Bir Duvar Hikâyesi

Bir Duvar Hikâyesi 


Gecenin bir yarısında uykumun bölünmesiyle gözüme çarpan duvar ve ranza demirleri hapishanede olduğumu tekrardan hatırlattı bana… Dışarıdan aralıklarla gelen askerin düdük sesi, beni kendime getirmeye yetti bile…

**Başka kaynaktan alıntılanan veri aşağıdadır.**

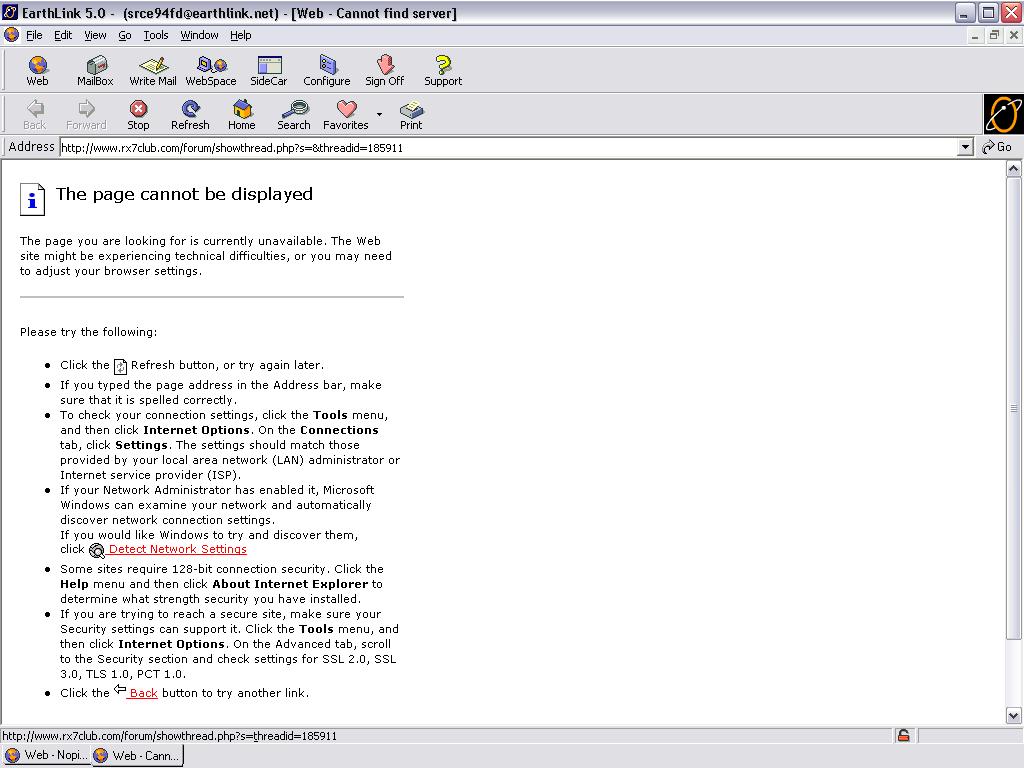Print the current page
The height and width of the screenshot is (768, 1024).
coord(411,114)
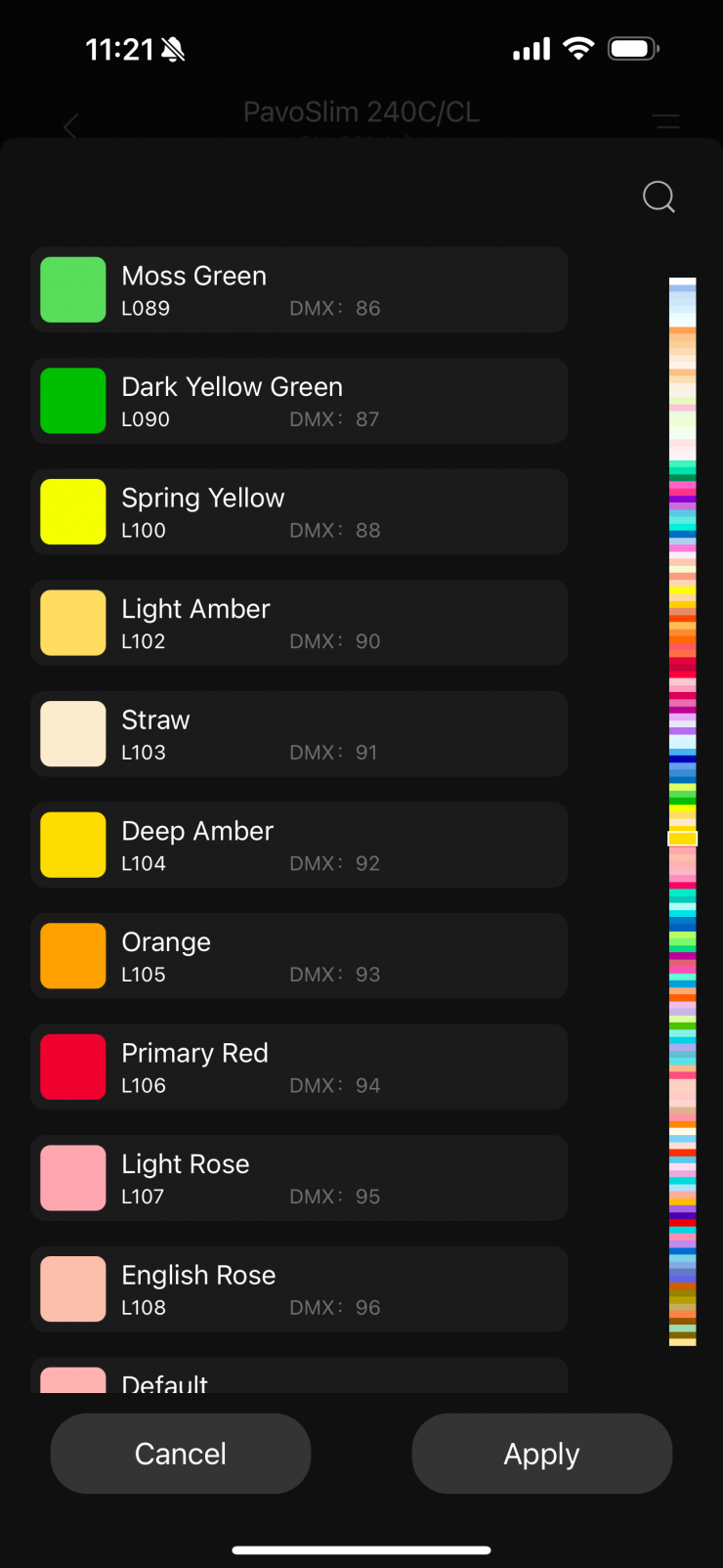Image resolution: width=723 pixels, height=1568 pixels.
Task: Select Primary Red L106 gel
Action: point(299,1067)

Tekrardan inatla gözümü kapatıp uykuya dalarak, özgürce şehrin sokaklarını dolaşmak istiyordum. Bir haftadır nerdeyse hep aynı şeyi yaşıyordum. Uykumda özgürce dolaşırken biran uykum hafifliyor ve cezaevine girdiğimi hatırlıyordum. Sonra inatla tekrar uyumaya çalışarak, asılında hapishanenin bir rüya olduğunu düşünmeye çalışıyordum. Meğer sonradan öğrendim ki, hapishanenin ilk günlerinde herkes aynı şeyi yaşıyormuş. Uykuda özgüce dolaştığını görmene rağmen birden uyanınca, görülen demir parmaklıklar insana çöl sıcağını ve zemheri soğuğu bir arada yaşatıyordu. Bu durumun kaç ay sürdüğünü doğrusu hatırlamıyorum. Sonra insan artık zindan ile ilgili rüyalar görmeye başlar. Özgürlüğe dair rüyalar son bulur. Ara sıra özgür olduğunu görsen dahi, komik bir şekilde rüyanın bir bölümünde gördüğün evler mahpushaneye insanlar da gardiyana dönüşür.  İnsan yaşadığı mekânla özdeşleşiyor. Tıpkı konuştuğu dil gibi… İnsan nasıl günlük hayatında konuştuğu dil ile rüyalar görüyorsa, yaşadığı mekânlar da zamanla rüyalarının bir parçasına dönüşüyor. Nadir de olsa özgürlüğe dair görülen rüyalardan sonra uyandığınızda, ruhunuzdaki hafifliği hemen hissedebiliyorsunuz.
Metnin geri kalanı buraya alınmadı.